= Requirement =
Reproduce the following passage on hospice care in full, without altering any of its wording.

= Passage provided =
● ● ● ● ● ● ●

Hospice care, also called end-of-life care, involves treatment for pain and interventions to make life more comfortable after treatments for disease or life-extending interventions have ended. Families looking for hospice care should begin their search early because patients get more benefit out of hospice care if the details are all settled before the need becomes urgent. Hospice care can occur in a patient’s home, in a hospital setting, a nursing home, or in an assisted living facility, depending on the specific needs of the individual.
When Hospice Benefits Begin
Hospice benefits under Medicare start when a patient is expected to live six months or less past the date of entering palliative care. The patient’s regular doctor and a hospice doctor must both certify that the patient qualifies, and the patient must sign paperwork accepting palliative care instead of continuing to treat any diagnosed terminal illnesses.Hospice care can be extended past the initial six-month period, and patients who stabilize or improve without medical intervention can leave hospice if they desire without losing the unlimited benefit of hospice as long as they meet the criteria. For example, if a cancer patient in hospice care decides that a new treatment looks promising, that patient can opt to leave hospice and start receiving cancer treatments again. Because there is some flexibility with regard to hospice, patients and their families should not put off planning based on concerns that the option is permanent or irreversible.
Broaching the Subject of Hospice
Many patients and families wait too long to start contemplating hospice options. If your loved one has recently been diagnosed with a terminal illness, such as cancer, lung disease or a serious heart condition, you should start talking with a doctor about eventual hospice care. Patients who have been diagnosed with conditions that cause rapid deterioration of brain function, such as Alzheimer’s disease or other dementias, should also discuss end-of-life care early in the diagnosis.
In some cases, the disease has already progressed significantly before hospice care is brought up by a family member or doctor. If your loved one is struggling with basic self-care and mobility, exhibiting signs of severe depression or experiencing severe pain, you should initiate the discussion about hospice as soon as possible.

● ● ● ● ● ● ●

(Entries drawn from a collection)
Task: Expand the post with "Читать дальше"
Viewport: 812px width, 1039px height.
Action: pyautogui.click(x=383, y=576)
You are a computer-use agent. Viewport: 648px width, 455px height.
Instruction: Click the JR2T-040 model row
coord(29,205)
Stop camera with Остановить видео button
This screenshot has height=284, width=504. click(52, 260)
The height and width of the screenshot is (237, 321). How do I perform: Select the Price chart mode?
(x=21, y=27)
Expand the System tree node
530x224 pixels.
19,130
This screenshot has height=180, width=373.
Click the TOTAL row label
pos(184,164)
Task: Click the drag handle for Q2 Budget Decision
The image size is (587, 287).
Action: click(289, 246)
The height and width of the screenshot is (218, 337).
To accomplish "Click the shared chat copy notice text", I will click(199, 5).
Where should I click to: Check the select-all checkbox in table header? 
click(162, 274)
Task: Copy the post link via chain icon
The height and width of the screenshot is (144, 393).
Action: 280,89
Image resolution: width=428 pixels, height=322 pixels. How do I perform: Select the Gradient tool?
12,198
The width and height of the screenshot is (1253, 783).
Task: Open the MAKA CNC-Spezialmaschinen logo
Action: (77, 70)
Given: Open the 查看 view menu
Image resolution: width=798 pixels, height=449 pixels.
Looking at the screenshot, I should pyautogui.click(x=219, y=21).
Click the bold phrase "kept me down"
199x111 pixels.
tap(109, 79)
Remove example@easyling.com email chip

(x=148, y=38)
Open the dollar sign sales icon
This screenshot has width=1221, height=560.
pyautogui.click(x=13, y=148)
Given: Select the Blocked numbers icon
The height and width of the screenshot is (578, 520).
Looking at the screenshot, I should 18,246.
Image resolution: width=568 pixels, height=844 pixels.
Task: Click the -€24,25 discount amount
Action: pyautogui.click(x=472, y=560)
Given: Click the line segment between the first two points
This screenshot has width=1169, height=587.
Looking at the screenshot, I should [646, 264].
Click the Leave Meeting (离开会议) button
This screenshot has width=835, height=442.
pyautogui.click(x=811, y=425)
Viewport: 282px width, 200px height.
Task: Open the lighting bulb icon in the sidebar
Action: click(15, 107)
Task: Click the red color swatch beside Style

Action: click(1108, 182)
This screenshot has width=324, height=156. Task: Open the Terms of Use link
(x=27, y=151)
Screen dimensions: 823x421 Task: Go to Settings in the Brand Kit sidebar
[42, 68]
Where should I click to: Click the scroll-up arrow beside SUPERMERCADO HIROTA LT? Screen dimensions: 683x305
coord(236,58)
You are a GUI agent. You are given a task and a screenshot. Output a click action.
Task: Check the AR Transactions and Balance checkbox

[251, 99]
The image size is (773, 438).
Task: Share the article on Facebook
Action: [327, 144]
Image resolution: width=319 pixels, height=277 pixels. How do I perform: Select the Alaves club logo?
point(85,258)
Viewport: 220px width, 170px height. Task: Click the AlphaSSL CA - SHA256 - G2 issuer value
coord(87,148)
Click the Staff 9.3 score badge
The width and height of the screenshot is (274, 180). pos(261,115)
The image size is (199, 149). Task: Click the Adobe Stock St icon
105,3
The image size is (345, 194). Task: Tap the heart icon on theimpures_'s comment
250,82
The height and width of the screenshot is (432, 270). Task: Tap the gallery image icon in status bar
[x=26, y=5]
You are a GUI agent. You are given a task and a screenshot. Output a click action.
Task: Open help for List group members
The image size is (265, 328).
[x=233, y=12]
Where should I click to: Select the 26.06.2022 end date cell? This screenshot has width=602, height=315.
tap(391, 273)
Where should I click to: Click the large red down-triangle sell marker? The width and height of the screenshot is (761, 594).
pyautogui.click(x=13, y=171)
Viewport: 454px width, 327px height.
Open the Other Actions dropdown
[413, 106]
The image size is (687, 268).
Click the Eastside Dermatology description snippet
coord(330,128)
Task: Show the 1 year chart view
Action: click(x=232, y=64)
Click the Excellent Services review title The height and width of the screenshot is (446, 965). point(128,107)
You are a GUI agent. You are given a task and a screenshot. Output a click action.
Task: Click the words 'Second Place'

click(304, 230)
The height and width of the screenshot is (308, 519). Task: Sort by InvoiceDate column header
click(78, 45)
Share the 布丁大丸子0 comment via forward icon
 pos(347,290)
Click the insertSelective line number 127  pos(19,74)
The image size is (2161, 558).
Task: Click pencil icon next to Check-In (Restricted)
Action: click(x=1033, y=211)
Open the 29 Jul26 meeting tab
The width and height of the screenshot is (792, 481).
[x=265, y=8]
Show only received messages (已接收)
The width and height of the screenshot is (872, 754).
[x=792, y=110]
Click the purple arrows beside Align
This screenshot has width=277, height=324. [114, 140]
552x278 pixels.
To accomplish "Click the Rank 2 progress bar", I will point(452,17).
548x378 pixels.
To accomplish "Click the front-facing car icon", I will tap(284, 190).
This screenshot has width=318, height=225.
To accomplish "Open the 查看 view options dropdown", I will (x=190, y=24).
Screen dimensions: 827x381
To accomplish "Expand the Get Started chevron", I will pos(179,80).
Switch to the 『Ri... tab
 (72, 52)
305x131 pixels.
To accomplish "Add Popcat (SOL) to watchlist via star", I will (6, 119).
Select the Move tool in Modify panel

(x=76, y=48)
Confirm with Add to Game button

● ● ● ● ● ● ●

= Exercise solution =
Hospice care, also called end-of-life care, involves treatment for pain and interventions to make life more comfortable after treatments for disease or life-extending interventions have ended. Families looking for hospice care should begin their search early because patients get more benefit out of hospice care if the details are all settled before the need becomes urgent. Hospice care can occur in a patient’s home, in a hospital setting, a nursing home, or in an assisted living facility, depending on the specific needs of the individual.
When Hospice Benefits Begin
Hospice benefits under Medicare start when a patient is expected to live six months or less past the date of entering palliative care. The patient’s regular doctor and a hospice doctor must both certify that the patient qualifies, and the patient must sign paperwork accepting palliative care instead of continuing to treat any diagnosed terminal illnesses.Hospice care can be extended past the initial six-month period, and patients who stabilize or improve without medical intervention can leave hospice if they desire without losing the unlimited benefit of hospice as long as they meet the criteria. For example, if a cancer patient in hospice care decides that a new treatment looks promising, that patient can opt to leave hospice and start receiving cancer treatments again. Because there is some flexibility with regard to hospice, patients and their families should not put off planning based on concerns that the option is permanent or irreversible.
Broaching the Subject of Hospice
Many patients and families wait too long to start contemplating hospice options. If your loved one has recently been diagnosed with a terminal illness, such as cancer, lung disease or a serious heart condition, you should start talking with a doctor about eventual hospice care. Patients who have been diagnosed with conditions that cause rapid deterioration of brain function, such as Alzheimer’s disease or other dementias, should also discuss end-of-life care early in the diagnosis.
In some cases, the disease has already progressed significantly before hospice care is brought up by a family member or doctor. If your loved one is struggling with basic self-care and mobility, exhibiting signs of severe depression or experiencing severe pain, you should initiate the discussion about hospice as soon as possible.